-------- DATA --------

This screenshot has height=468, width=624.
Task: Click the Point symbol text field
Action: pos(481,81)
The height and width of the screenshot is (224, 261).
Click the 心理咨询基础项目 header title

--------

* **WHAT IS ASKED**
Set down every one of the entries above again, copying each line word for word.

* **THE RESULT**
This screenshot has height=468, width=624.
Task: Click the Point symbol text field
Action: pos(481,81)
The height and width of the screenshot is (224, 261).
Click the 心理咨询基础项目 header title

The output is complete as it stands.